Not all scripts and tools need to be pre-compiled, only the ones used by a large population of developers or tools with specific performance constraints. Ideally, you can separate tools that aren’t often used into a different workspace, so their dependencies will only be installed when using the tool. An excellent example of that is end-to-end testing frameworks: they usually come with many dependencies, but only very few developers run end-to-end tests locally. Consider isolating these tools into a separate part of the repository and writing a script to automatically handle installing and updating its dependencies when developers invoke the tool.
I’m not aware of any ready-to-use solution that unifies both the compilation and deployment process into a smooth experience.

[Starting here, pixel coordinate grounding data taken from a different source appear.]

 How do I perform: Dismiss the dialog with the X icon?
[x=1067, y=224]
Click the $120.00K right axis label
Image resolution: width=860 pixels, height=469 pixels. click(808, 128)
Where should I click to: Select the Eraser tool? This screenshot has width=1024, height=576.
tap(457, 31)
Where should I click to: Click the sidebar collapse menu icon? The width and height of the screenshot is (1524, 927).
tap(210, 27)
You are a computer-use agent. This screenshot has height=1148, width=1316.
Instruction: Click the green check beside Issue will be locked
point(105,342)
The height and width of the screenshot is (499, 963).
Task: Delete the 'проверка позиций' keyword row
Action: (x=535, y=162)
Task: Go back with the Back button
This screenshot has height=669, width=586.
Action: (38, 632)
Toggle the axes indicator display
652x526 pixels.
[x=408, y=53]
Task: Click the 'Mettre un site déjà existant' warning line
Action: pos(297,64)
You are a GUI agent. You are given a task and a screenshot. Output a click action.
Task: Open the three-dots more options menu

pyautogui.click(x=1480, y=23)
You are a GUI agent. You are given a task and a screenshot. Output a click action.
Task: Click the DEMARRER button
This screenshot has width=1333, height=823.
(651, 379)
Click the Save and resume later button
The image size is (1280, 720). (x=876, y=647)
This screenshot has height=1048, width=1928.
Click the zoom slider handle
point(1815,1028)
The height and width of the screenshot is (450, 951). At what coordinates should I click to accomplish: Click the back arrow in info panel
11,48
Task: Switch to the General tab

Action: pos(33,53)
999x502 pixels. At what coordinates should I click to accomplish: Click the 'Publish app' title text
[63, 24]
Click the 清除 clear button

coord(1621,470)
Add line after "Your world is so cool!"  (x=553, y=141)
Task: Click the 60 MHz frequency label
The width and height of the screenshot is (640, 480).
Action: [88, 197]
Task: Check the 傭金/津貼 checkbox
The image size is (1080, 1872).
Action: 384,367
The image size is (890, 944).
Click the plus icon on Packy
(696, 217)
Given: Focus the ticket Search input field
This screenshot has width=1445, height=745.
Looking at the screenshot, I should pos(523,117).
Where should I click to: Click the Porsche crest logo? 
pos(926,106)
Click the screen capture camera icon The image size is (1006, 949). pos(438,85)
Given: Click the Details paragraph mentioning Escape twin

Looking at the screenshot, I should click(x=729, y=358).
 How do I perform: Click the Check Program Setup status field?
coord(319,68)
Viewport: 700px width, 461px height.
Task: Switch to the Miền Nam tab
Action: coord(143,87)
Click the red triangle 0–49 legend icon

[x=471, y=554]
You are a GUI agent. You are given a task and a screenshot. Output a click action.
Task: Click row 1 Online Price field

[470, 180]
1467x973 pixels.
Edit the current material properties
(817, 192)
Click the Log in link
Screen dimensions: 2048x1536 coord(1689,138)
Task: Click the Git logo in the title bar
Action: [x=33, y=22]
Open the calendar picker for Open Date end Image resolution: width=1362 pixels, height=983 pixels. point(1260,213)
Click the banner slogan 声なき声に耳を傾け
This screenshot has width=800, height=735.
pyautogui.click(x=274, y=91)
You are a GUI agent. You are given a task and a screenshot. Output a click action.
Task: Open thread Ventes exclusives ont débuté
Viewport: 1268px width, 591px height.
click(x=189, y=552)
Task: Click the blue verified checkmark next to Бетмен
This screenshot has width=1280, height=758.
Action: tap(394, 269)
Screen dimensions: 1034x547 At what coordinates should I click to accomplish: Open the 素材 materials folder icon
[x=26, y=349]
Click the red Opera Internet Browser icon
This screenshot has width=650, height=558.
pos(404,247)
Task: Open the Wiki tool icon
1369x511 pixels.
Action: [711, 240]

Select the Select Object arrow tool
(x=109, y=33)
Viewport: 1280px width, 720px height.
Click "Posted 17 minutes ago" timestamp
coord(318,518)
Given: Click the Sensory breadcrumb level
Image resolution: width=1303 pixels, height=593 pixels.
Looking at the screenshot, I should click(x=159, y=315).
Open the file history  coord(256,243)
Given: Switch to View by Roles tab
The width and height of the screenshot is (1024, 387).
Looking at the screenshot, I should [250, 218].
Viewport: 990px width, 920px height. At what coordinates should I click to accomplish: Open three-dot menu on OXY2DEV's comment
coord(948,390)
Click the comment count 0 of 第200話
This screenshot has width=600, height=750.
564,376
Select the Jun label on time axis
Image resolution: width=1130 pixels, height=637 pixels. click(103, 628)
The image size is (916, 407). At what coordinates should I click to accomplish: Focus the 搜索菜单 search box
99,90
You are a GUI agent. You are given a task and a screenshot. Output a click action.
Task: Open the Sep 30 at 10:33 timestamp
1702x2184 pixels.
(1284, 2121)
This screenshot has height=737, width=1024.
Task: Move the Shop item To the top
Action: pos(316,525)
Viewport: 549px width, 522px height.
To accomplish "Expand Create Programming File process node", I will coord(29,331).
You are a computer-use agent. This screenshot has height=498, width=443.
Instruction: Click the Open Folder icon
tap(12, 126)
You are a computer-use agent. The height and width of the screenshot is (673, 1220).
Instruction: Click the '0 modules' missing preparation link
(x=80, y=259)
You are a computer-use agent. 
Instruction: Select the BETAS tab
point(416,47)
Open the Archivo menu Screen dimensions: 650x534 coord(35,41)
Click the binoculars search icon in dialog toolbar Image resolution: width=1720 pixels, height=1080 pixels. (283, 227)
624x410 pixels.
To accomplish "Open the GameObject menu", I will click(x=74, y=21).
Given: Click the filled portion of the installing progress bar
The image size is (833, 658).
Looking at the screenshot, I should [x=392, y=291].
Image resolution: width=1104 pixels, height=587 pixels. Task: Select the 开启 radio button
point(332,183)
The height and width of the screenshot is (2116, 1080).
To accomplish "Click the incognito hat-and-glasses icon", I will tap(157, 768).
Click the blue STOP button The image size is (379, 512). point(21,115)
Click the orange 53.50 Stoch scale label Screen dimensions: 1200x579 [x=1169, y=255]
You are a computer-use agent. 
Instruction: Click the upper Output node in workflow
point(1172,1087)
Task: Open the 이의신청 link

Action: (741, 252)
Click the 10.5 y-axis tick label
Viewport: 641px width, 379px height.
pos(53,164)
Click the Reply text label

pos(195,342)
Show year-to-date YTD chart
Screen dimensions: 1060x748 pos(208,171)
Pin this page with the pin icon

If you are building one, please let me know!
With all of the steps above applied, a repository can be checked out or rebased, and engineers can immediately start developing inside of it. Engineers will gain more control over the code they deploy to production, spend much less time waiting to install dependencies and benefit from a better separation of concerns. Further, because the tooling for bundling, type-checking, testing, and linting are separated into different packages, they can each be improved and managed separately.
Here, libraries are defined as packages that end up being published and consumed by other libraries or applications. Applications are defined as repositories that use something like Yarn workspaces to manage dependencies. ↩
I do not recommend this approach because it will negatively affect repository performance. It’s only ok if the binary in question rarely changes, like once a year. ↩